The process took less than an hour and succeeded with 86 percent efficiency.
The stray tumor cells are known as circulating tumor cells, which are small pieces of a tumor that break away and flow through the bloodstream.
They contain information about the tumor, such as its type, physical characteristics and genetic mutations that can help doctors with prognosis and determining the most effective treatments.
The ability to quickly harvest and grow CTCs from a blood sample would enable ‘liquid biopsies’ that could provide a reliable method diagnosis, prognosis and treatment suggestions based on CTC profiling, the researchers say.
Tony Jun Huang, the William Bevan Professor of Mechanical Engineering and Materials Science at Duke University, said, "Biopsy is the gold standard technique for cancer diagnosis, but it is painful and invasive and is often not administered until late in the cancer's development.
“With the team's CTC separation technology, they could find out whether the patient has cancer, where the cancer is located, what stage it's in and which drugs would work best from a small sample of blood instead of invasive surgery.”

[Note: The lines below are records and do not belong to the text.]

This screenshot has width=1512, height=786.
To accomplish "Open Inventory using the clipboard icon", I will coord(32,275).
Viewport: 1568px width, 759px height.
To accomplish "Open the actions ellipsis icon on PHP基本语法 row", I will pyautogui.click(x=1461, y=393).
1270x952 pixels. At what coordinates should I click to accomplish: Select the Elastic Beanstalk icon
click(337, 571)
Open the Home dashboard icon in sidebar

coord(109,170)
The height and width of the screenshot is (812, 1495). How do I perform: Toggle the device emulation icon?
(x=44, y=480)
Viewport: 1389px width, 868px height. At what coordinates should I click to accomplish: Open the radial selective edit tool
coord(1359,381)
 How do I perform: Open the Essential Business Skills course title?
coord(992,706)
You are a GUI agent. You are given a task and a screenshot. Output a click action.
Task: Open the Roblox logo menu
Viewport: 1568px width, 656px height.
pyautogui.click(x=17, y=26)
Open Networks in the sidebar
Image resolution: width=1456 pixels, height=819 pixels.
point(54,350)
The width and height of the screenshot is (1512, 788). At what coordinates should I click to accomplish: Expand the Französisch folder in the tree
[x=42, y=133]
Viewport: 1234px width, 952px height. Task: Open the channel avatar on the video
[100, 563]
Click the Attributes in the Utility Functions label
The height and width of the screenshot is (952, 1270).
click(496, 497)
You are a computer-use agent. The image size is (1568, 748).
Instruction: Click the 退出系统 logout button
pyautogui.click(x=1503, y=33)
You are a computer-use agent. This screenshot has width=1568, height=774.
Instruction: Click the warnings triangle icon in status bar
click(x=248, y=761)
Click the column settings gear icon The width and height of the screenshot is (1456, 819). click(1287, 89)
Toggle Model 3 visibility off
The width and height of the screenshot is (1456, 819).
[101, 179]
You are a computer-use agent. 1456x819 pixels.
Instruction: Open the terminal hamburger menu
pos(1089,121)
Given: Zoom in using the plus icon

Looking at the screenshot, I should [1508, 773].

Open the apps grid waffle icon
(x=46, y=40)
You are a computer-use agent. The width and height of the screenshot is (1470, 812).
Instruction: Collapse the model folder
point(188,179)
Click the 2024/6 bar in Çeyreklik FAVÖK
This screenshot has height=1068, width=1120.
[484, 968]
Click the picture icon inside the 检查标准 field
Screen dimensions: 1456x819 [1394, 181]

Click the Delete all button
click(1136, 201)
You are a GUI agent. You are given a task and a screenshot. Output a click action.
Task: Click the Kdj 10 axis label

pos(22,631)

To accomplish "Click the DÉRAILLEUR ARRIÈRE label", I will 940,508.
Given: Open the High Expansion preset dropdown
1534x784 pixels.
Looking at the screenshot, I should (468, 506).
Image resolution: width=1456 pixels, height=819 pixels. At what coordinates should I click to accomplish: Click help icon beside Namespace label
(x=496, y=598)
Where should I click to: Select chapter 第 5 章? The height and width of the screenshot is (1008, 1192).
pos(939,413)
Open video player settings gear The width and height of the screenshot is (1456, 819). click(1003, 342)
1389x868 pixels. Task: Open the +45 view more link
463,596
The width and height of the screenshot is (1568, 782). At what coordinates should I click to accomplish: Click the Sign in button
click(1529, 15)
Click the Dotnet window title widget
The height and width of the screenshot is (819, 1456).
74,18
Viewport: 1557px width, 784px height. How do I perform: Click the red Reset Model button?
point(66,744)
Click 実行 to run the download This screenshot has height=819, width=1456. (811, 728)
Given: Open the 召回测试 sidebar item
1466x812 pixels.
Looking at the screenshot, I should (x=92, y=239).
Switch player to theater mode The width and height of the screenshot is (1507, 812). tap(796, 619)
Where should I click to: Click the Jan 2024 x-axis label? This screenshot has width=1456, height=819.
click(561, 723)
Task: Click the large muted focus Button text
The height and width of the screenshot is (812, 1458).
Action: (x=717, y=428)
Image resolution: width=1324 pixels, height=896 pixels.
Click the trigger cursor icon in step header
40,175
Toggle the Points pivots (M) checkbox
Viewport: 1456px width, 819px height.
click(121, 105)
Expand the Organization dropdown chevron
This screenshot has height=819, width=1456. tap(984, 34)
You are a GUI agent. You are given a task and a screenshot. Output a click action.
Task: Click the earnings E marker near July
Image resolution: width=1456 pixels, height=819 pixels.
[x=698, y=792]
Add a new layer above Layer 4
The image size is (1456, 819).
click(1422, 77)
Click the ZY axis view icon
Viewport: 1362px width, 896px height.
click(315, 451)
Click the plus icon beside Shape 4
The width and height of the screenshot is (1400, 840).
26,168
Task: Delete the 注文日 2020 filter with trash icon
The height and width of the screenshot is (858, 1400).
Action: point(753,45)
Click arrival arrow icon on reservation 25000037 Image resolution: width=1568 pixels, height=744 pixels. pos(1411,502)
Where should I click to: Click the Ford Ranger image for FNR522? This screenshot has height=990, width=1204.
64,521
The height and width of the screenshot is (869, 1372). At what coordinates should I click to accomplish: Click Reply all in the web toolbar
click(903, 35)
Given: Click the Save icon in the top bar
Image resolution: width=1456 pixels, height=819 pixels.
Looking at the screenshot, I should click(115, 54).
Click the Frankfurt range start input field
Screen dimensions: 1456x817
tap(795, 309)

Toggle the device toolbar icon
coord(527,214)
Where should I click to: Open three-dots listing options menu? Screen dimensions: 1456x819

CTCs are rare and difficult to catch. There are typically only a handful for every few billion blood cells running through a person's veins, and the many technologies designed to separate them from normal blood cells are flawed.
Most damage or kill the cells in the process, lack efficiency, only work on specific types of cancer or take too long to be used in many situations.
The technology works by placing a standing sound wave at an angle to a the fluid flowing through a channel, and the pressure of the sound wave pushes cancer particles in the liquid — they are larger and more firm than blood cells — into a separate channel to be collected for analysis.
The sound waves are similar to those in ultrasonic imaging, and there's less risk of damage to the CTCs because each cell experiences the acoustic wave for only a fraction of a second and does not require labeling or surface modification.
The approach was first demonstrated three years ago and has been improved enough to be used in a clinical setting.
With additional improvements to the method, researchers hope the technology will form the basis of a new test through an inexpensive, disposable chip, researchers say.